[Task requirements]:
Would you repeat every line of the data exactly?

[Provided data]:

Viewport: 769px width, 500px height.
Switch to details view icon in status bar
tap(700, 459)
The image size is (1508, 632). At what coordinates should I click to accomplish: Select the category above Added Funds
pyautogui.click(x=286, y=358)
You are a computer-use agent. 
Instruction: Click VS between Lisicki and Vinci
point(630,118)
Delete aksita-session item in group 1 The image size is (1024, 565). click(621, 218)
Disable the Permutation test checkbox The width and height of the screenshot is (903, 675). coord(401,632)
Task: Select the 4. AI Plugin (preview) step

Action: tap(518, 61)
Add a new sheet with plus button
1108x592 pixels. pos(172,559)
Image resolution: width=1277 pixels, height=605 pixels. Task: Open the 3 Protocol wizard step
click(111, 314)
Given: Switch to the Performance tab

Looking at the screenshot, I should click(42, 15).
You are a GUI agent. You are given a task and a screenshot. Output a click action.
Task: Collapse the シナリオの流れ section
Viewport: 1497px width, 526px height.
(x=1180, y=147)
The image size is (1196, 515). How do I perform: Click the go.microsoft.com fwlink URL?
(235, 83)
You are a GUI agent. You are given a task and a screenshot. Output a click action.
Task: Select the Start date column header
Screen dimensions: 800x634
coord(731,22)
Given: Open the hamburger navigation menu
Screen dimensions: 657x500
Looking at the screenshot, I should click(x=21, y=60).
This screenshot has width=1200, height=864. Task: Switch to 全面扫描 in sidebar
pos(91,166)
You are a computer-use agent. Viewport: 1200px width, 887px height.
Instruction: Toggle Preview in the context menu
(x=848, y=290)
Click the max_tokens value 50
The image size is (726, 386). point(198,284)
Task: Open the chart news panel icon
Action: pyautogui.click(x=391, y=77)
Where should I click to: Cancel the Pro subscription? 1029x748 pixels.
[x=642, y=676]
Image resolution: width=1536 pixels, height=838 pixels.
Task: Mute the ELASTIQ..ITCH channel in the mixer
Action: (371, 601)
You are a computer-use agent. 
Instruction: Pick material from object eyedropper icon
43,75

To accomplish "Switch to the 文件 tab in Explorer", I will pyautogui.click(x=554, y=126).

[Reply to the task]:
Viewport: 769px width, 500px height.
Switch to details view icon in status bar
tap(700, 459)
The image size is (1508, 632). At what coordinates should I click to accomplish: Select the category above Added Funds
pyautogui.click(x=286, y=358)
You are a computer-use agent. 
Instruction: Click VS between Lisicki and Vinci
point(630,118)
Delete aksita-session item in group 1 The image size is (1024, 565). click(621, 218)
Disable the Permutation test checkbox The width and height of the screenshot is (903, 675). coord(401,632)
Task: Select the 4. AI Plugin (preview) step

Action: tap(518, 61)
Add a new sheet with plus button
1108x592 pixels. pos(172,559)
Image resolution: width=1277 pixels, height=605 pixels. Task: Open the 3 Protocol wizard step
click(111, 314)
Given: Switch to the Performance tab

Looking at the screenshot, I should click(42, 15).
You are a GUI agent. You are given a task and a screenshot. Output a click action.
Task: Collapse the シナリオの流れ section
Viewport: 1497px width, 526px height.
(x=1180, y=147)
The image size is (1196, 515). How do I perform: Click the go.microsoft.com fwlink URL?
(235, 83)
You are a GUI agent. You are given a task and a screenshot. Output a click action.
Task: Select the Start date column header
Screen dimensions: 800x634
coord(731,22)
Given: Open the hamburger navigation menu
Screen dimensions: 657x500
Looking at the screenshot, I should click(x=21, y=60).
This screenshot has width=1200, height=864. Task: Switch to 全面扫描 in sidebar
pos(91,166)
You are a computer-use agent. Viewport: 1200px width, 887px height.
Instruction: Toggle Preview in the context menu
(x=848, y=290)
Click the max_tokens value 50
The image size is (726, 386). point(198,284)
Task: Open the chart news panel icon
Action: pyautogui.click(x=391, y=77)
Where should I click to: Cancel the Pro subscription? 1029x748 pixels.
[x=642, y=676]
Image resolution: width=1536 pixels, height=838 pixels.
Task: Mute the ELASTIQ..ITCH channel in the mixer
Action: (371, 601)
You are a computer-use agent. 
Instruction: Pick material from object eyedropper icon
43,75

To accomplish "Switch to the 文件 tab in Explorer", I will pyautogui.click(x=554, y=126).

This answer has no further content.